▶ [CHALLENGE]: Decide whether each statement below agrees with the article on the funding crisis in Kenya's public universities, answering yes or no and quoting the article's deciding words. 1. The Treasury Cabinet Secretary is named John Mbadi. 2. The proposed rescue plan includes selling satellite campuses. 3. The government states it can still afford to fund university education.

▶ [DOCUMENT]:
Universities facing cash crisis as mass layoffs, closure of satellite campuses loom

Universities facing cash crisis as mass layoffs, closure of satellite campuses loom
The government can no longer afford to fund university education. Treasury Cabinet Secretary John Mbadi says a drastic rescue plan is now on the table.
It includes staff cuts, the sale of satellite campuses, and a controversial funding model that could lock out thousands of students from poor backgrounds.
The future of higher education in Kenya hangs by a thread, with the government admitting it is broke, leaving public universities gasping for breath under the weight of mounting debt.
Kenya’s public universities are on life support. Years of underfunding, unpaid salaries, ballooning debts, and large student numbers have pushed once-prestigious institutions to the brink.
Now, the government has formally sounded the alarm, announcing an unprecedented overhaul to salvage the system.

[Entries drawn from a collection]

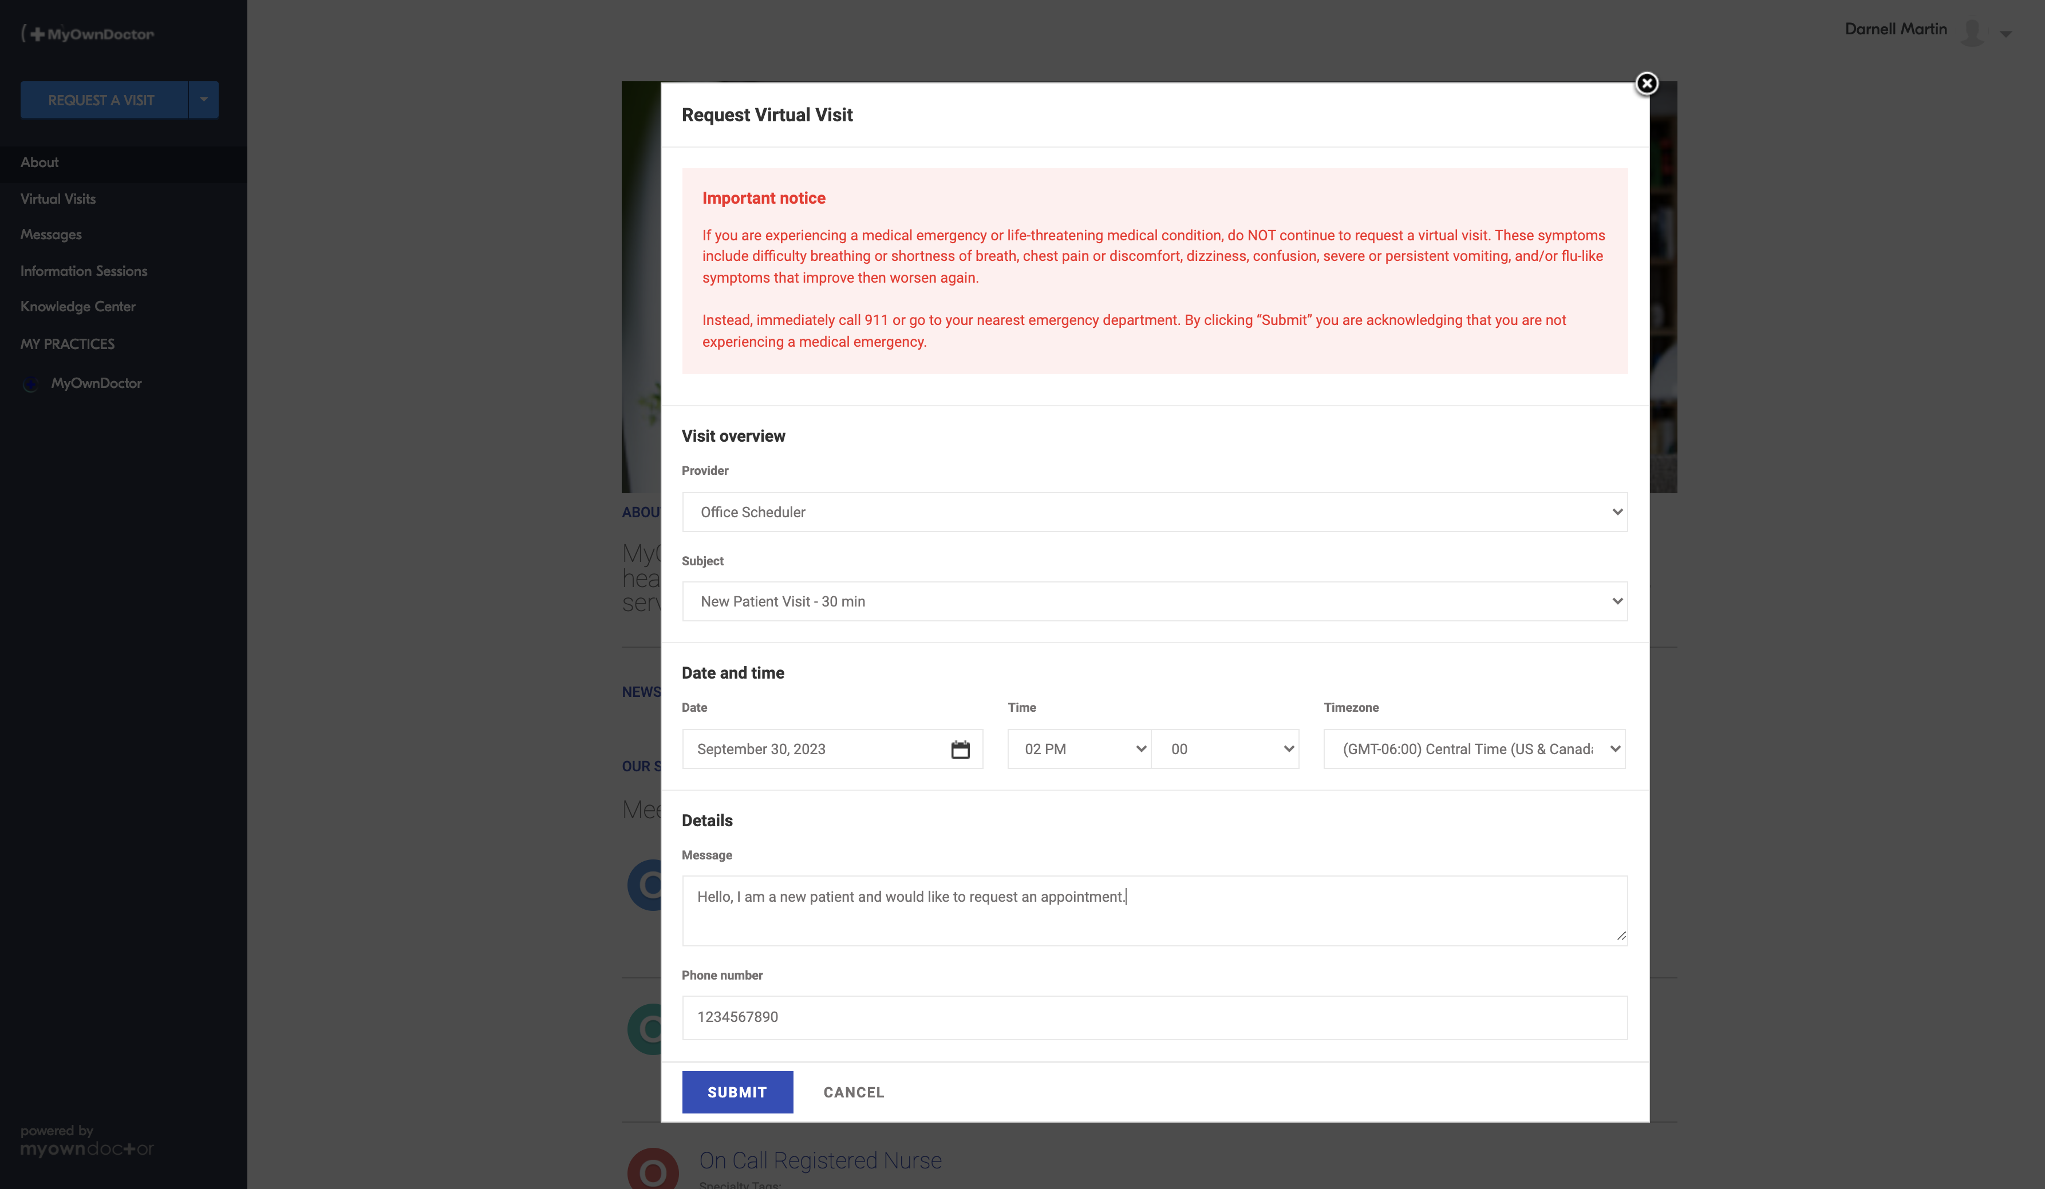Open the Knowledge Center menu item
Viewport: 2045px width, 1189px height.
pos(78,307)
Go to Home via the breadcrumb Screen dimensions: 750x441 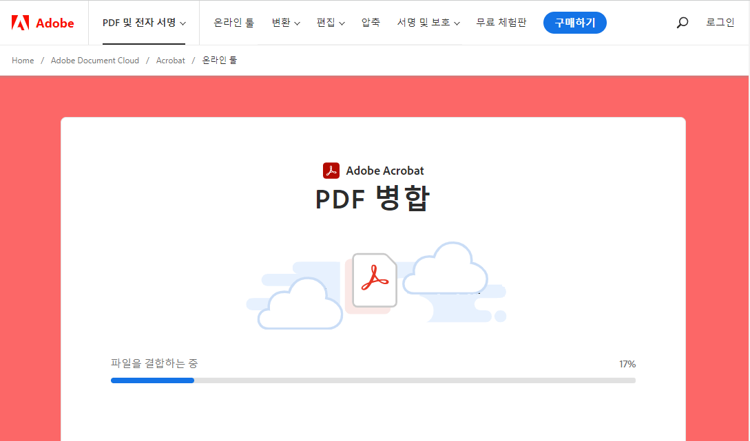pos(22,60)
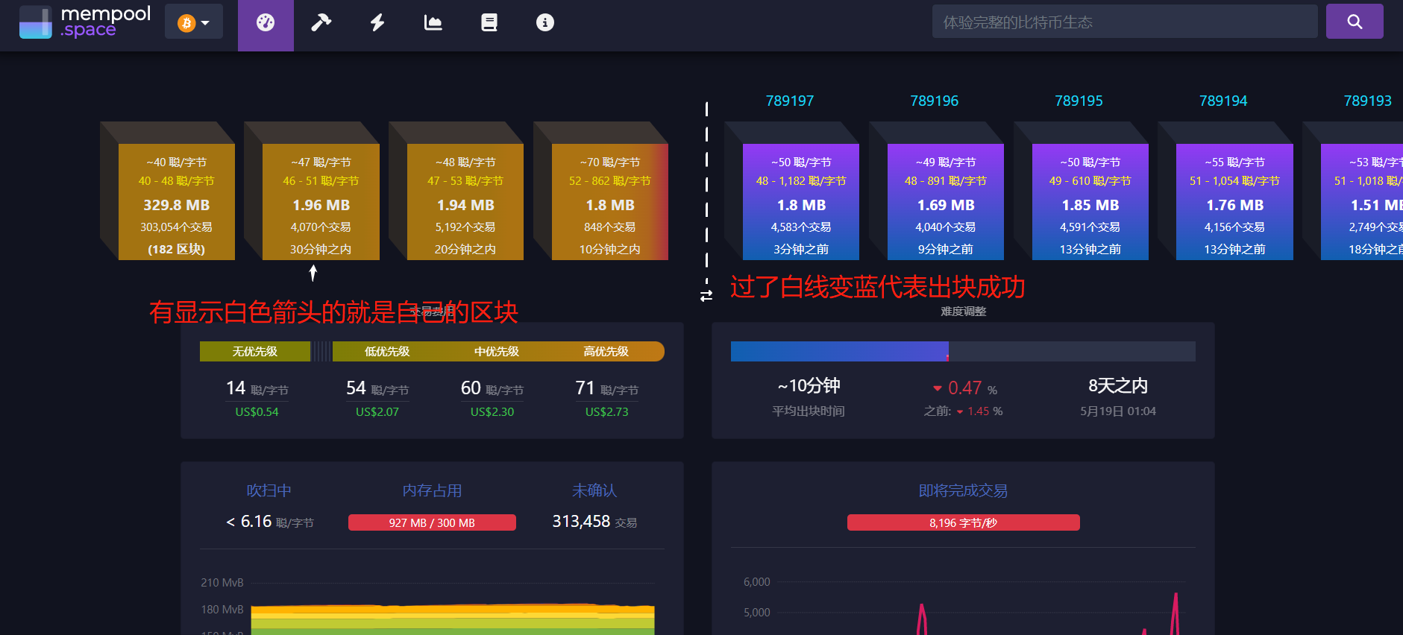
Task: Click the high priority fee segment
Action: 606,352
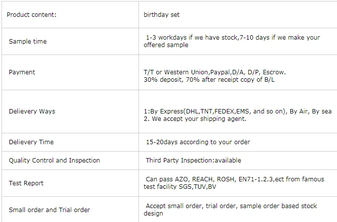Image resolution: width=337 pixels, height=222 pixels.
Task: Click the "1-3 workdays if we have stock" line
Action: click(x=233, y=38)
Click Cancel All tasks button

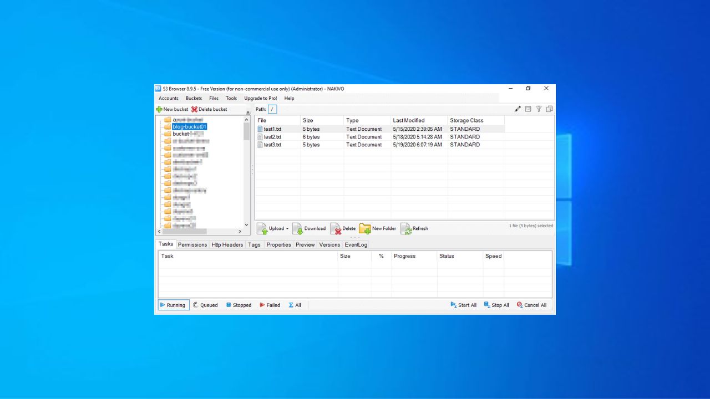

▶ [SOLUTION TO THIS EXERCISE]:
1. Yes: "Treasury Cabinet Secretary John Mbadi"
2. Yes: "the sale of satellite campuses"
3. No: "The government can no longer afford to fund university education."